WRITTEN REQUEST – Reproduce the entries word for word, starting at the line that contains "Help [menuitem] (536, 148)" and ending with the final line of the entries, including both of those lines.

** begin DATA IN THIS EXERCISE **

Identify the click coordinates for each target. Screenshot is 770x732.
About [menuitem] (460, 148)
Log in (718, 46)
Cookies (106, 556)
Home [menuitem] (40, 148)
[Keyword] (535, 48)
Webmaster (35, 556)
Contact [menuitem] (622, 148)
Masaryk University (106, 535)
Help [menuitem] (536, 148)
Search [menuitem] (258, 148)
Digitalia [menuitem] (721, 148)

** end DATA IN THIS EXERCISE **

RESPONSE TO THIS EXERCISE –
Help [menuitem] (536, 148)
Search [menuitem] (258, 148)
Digitalia [menuitem] (721, 148)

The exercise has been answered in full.